EXCERPT TO READ
BEGIN
At page 46, record, and as part of the bill of exceptions, signed by the circuit judge, is this statement: “ also, the defendant desired to have regarded as read all the proceedings and the evidence in the case of Spence and King vs. J. K. Leeman contesting his right to the office, B. J. Hinton objecting to its competency; but it was agreed the same might be considered as read so far, and only so far, as the same is compe*45tent and relevant. And as a part of the proceedings and evidence before the contesting board, this statement is found at page 61, record, to-wit: Leeman then offered the following minute book of county court as to Leeman’s qualifications as county court clerk, bond, &c. (page 8; the bond does not appear in the minutes or on file), a copy furnished. See page 641.” Now, take all in the brackets as the statement of the clerk, which doubtless it is, and for the minutes reference is made to page 8, with the statement that bond was not on file, fyc.

By turning to page 8 of the record, this statement and order is found: “ The order of court marked B, mentioned in the answer, reads as follows : ‘ Monday, September the 7th, 1863, called court.
END
INFORMATION GIVEN
BEGIN
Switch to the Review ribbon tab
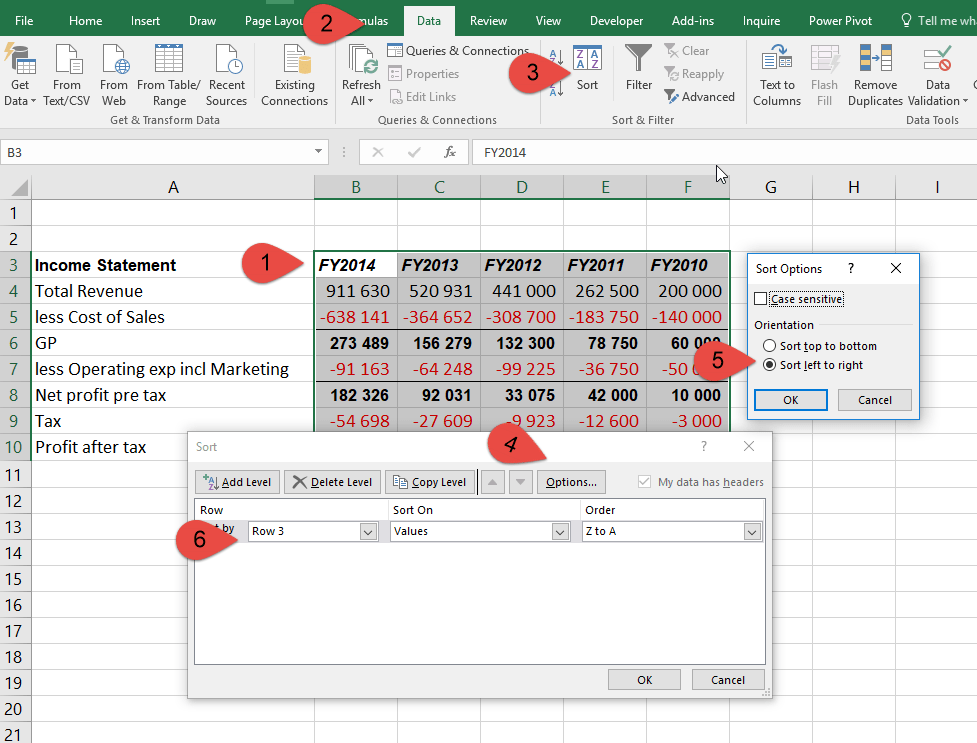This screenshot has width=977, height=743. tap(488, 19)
END
BEGIN
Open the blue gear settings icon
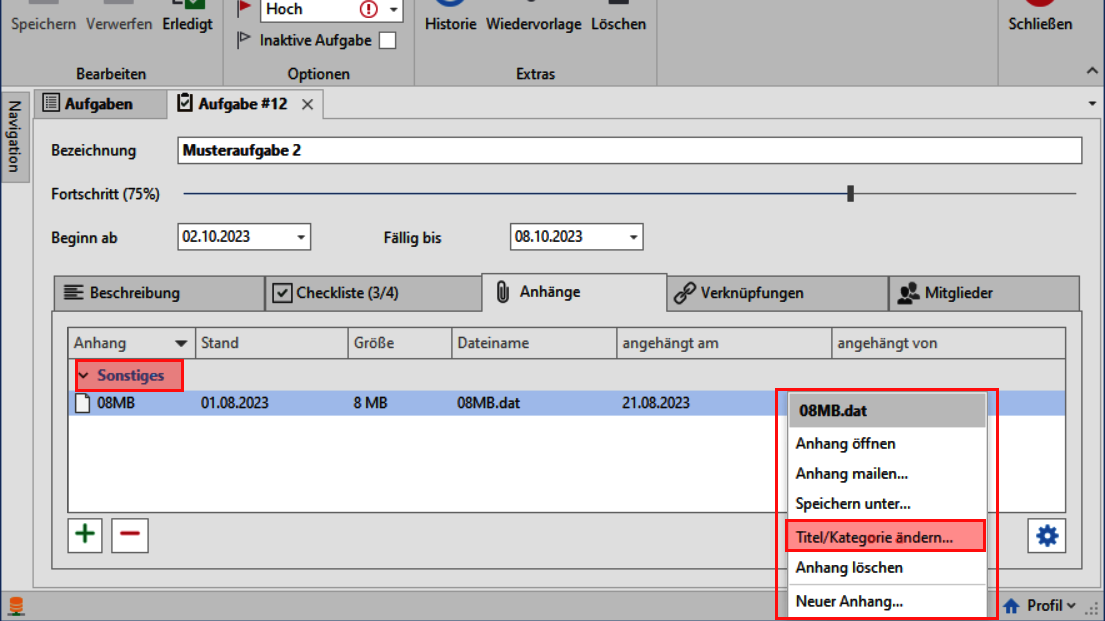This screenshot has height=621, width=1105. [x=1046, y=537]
END
BEGIN
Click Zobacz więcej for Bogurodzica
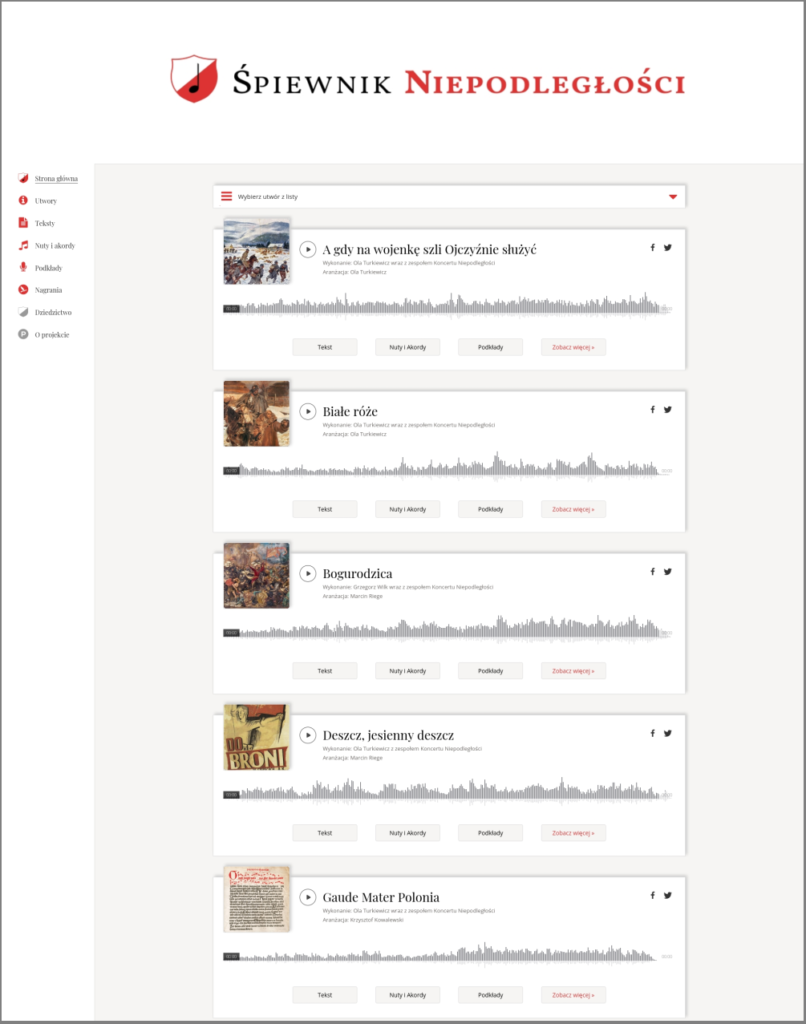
END
THINGS TO DO
a) In the passage on Leeman's contest, quote the words between "By turning to" and "1863, called court.", inclusive.
b) Answer these about the passage on Leeman's contest:
(i) On which page of the record is the statement from the bill of exceptions found?
(ii) Who objected to the competency of the proceedings and evidence?
(iii) What date does the order marked B give?
c) Carry on the passage on Leeman's contest from its final sentence.
The items come from a separate source and are not connected to the passage on Leeman's contest.

ANSWERS
a)
By turning to page 8 of the record, this statement and order is found: “ The order of court marked B, mentioned in the answer, reads as follows : ‘ Monday, September the 7th, 1863, called court.

b)
(i) Page 46
(ii) B. J. Hinton
(iii) Monday, September the 7th, 1863

c)
‘ J. K. Leeman produced his certificate of election to the office of county court clerk of McCracken county, Kentucky, and also a certificate of qualification from Hon. C. S. Marshall, judge of the first judicial district, and offered for his securities R. H. Hall, D. C. Peters, and Wm. H. Kidd, and moved to qualify as county court clerk. Thereupon Milton King and James Spence, by their counsel, moved the court to postpone any further action in this court as to the qualification of said Leeman until the board for contested elections for this county should act upon the two cases of King and Spence vs. Leeman for the office of county clerk. The said Leeman asked further time to obtain other sureties on his bond, which was granted him. The said Leeman then presented the names of Albert Bradshaw and R. A. Bacon as additional securities, who, together with the first named securities, were accepted as sufficient by the court. Upon consideration, the court overruled the motion of King and Spence, the two contestants, to which King and Spence excepted, and thereupon said Leeman executed a covenant to the Commonwealth of Kentucky, with R. H. Hall, D. C. Peters, W. H. Kidd, Albert Bradshaw, and R. A. Bacon as his securities, in open court, and took the oaths as required by the constitution and laws of this State.

‘A true copy — attest:

‘J. K. Leeman, Clerk.'1

*46When a record or written instrument has been used as evidence in a case, and a copy is elsewhere to be found in the record, to refer to it by the clerk has been repeatedly held by this court as incorporating it into the bill of exceptions, and is both proper , and convenient as not encumbering the record with unnecessary copies.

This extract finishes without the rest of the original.